As the country and the population becomes more diverse, society in general has become more stratified and many of communities have become marginalized. The healthcare industry isn’t immune to the effects of this stratification and marginalization. I live in a city where implicit bias is built into the healthcare system and you probably do too. Implicit bias occurs when your brain automatically processes information that is influenced by stereotypes which impact your actions and judgements. Not all disparity is based in race. Implicit bias is affected by your gender, sexual identity, socioeconomic status, educational level, age, disability, and geographic location.
How is a healthcare system with unconscious bias built? It’s simple actually. You divide the patients into those who can pay, and those who need assistance. Then the physicians are divided into those who work at the facilities where patients can pay and those who work at the facilities where patients need assistance. Even the level of the healthcare coverage you have as a patient can be an influence on how much healthcare resources you get approved to consume.
It is a documented fact that minority groups in this country experience more illness, worse outcomes and premature death as compared to Caucasians. These discrepancies were first reported in the 1980’s and even though there has been some improvement, it still exists.
A recent complaint from a patient in an emergency room visit proclaimed that the physician and the healthcare personnel treated her as if she was trying to “game” the system to get pain meds. She was in pain but received no diagnostic treatment and was sent on her way posthaste. She stated that she believed this occurred because she was black.
She is an older, church going lady who has no history of drug abuse and she did get help and appropriate care somewhere else. But, she’s probably right.
Some stereotypes that influence our thoughts are:
- Women are worse drivers than men
- Asian people are all good at math
- Women like to talk more than men
- Black people are athletic
But the unconscious bias is available in many different forms. Patients have implicit bias against physicians they see as different or fitting a stereotype. Women physicians who wear a headscarf for religious reasons report being questioned, insulted and even attacked by patients. Articles with headlines promising guidelines for dealing with racist patients are appearing in the medical journals. These guidelines extend to interacting with the patient’s family who are racist and discriminatory. Trainees sometimes are on the front line and absorb much of the abuse.

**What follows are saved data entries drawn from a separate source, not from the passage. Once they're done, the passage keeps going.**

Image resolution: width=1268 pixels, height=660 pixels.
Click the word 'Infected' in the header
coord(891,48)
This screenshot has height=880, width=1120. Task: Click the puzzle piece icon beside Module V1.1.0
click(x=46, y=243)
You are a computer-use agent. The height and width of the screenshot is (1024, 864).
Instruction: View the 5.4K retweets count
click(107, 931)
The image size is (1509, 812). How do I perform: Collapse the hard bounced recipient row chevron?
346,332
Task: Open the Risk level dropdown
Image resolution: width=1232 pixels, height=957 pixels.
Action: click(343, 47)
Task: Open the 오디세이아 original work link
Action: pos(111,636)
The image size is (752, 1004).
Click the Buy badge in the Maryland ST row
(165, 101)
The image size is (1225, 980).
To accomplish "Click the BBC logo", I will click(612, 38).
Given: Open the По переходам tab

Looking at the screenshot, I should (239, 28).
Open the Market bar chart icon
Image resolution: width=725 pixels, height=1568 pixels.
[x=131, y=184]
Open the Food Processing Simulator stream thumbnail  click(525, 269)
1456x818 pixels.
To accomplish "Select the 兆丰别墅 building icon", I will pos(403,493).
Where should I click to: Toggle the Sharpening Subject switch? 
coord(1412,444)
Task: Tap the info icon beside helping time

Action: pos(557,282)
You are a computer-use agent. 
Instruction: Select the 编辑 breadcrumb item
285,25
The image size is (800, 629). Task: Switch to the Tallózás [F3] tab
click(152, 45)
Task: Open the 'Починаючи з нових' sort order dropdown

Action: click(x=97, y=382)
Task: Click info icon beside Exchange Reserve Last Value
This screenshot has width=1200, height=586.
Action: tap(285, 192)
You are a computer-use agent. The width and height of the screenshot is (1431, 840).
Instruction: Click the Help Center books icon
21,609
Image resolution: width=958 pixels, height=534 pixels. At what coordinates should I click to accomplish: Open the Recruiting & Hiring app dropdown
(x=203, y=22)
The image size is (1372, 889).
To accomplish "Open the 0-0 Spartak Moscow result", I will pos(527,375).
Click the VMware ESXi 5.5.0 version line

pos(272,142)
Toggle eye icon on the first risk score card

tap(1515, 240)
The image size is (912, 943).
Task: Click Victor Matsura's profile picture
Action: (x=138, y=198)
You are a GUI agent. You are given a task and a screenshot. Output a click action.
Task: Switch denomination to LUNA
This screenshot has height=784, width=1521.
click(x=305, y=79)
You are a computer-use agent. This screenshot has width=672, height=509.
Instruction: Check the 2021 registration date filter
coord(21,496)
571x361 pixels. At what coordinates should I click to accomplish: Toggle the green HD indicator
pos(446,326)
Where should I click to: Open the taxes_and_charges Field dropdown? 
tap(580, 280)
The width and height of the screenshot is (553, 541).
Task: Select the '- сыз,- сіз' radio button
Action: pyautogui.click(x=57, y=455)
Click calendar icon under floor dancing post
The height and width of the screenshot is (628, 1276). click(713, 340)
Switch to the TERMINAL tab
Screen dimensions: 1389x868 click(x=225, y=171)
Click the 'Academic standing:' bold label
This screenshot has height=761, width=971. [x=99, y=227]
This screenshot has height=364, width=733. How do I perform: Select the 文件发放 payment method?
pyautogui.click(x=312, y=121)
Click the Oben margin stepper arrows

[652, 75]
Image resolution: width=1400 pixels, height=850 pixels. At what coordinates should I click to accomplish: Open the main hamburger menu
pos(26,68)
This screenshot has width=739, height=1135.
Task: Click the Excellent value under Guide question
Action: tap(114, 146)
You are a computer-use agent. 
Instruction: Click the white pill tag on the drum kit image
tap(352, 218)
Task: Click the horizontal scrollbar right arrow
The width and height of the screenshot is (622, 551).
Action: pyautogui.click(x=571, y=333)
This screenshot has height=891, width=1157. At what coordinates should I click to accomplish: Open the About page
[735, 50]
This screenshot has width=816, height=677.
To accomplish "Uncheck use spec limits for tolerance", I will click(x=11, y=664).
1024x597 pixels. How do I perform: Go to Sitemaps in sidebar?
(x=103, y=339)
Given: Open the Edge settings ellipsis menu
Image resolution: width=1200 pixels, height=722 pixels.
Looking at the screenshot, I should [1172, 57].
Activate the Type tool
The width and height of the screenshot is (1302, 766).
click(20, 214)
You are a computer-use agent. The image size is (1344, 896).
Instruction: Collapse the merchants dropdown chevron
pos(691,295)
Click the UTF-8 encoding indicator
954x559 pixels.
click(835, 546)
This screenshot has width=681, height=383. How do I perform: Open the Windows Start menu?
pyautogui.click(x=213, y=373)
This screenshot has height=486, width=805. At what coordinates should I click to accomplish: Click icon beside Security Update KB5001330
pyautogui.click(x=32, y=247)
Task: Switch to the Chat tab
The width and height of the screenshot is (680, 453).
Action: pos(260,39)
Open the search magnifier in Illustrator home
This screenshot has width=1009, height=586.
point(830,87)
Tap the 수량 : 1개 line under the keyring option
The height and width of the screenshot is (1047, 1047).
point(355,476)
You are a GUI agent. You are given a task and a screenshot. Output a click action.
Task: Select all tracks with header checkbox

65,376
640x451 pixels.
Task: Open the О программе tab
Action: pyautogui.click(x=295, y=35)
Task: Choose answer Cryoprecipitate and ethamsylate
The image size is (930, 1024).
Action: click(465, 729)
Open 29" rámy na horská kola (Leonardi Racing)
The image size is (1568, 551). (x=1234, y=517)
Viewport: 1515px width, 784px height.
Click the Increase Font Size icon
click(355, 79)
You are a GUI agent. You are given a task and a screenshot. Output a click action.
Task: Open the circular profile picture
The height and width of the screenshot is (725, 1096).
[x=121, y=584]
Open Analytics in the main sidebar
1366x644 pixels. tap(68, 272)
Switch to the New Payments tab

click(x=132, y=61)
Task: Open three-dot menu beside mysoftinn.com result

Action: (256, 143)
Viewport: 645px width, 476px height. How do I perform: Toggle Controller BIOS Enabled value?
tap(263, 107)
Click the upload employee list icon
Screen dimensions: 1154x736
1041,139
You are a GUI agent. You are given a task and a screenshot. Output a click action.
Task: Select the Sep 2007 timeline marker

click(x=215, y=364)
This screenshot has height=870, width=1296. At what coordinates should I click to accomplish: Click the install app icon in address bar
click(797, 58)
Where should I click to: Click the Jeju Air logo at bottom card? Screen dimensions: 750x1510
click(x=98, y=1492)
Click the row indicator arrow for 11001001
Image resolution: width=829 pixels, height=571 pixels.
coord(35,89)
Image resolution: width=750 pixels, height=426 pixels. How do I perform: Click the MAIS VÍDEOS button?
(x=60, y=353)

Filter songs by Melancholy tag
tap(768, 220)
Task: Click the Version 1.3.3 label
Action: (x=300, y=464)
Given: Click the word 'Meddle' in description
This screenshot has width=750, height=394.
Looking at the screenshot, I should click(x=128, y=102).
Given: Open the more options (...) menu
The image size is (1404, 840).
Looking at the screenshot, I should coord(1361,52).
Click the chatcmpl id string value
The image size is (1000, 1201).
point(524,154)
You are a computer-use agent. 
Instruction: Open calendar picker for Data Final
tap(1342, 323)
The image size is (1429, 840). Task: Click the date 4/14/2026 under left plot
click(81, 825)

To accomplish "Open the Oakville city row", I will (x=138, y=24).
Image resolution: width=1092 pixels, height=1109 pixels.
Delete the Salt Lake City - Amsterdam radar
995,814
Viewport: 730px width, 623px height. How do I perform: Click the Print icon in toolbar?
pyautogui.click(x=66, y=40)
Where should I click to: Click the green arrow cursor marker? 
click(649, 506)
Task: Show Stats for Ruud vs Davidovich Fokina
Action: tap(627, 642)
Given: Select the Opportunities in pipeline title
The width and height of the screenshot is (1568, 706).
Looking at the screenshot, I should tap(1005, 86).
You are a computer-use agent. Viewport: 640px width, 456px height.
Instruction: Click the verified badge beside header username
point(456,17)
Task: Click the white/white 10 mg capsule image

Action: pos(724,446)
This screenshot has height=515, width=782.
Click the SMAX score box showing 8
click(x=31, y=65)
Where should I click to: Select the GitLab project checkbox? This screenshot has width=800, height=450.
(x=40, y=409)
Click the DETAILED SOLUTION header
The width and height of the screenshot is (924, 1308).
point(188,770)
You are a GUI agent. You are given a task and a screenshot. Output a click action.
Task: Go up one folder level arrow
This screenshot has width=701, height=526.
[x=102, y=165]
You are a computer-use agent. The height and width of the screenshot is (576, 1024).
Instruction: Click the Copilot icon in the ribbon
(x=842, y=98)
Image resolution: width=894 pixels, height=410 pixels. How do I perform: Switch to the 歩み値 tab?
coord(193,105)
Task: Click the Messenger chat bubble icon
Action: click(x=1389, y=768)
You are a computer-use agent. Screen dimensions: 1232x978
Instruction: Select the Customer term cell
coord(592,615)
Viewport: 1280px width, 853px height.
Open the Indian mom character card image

Every patient and every healthcare professional deserve to be treated with dignity and respect. This should be everyone’s fight. It doesn’t seem respectful that the type or amount of care a person receives is determined by their socioeconomic status. It doesn’t seem fair that if you are diagnosed with cancer and you want to live then you should be ready to take out a loan or sell your home just to afford treatment.
If you live in a large inner-city area, the only hospital that will be available will be a teaching hospital where the medical schools are providing the major amount of the staff. The hospitals for the insured populations have moved to the suburbs and outlying areas where the new construction has infused the neighborhoods with people who are insured by their employers. This gives a whole new meaning to Urban Flight.
The experts say that if you know that implicit bias influences your decisions, you have made the first step in correction. There should be a call to action for all of us to address the racism and discrimination that exists in medicine for both patients and providers.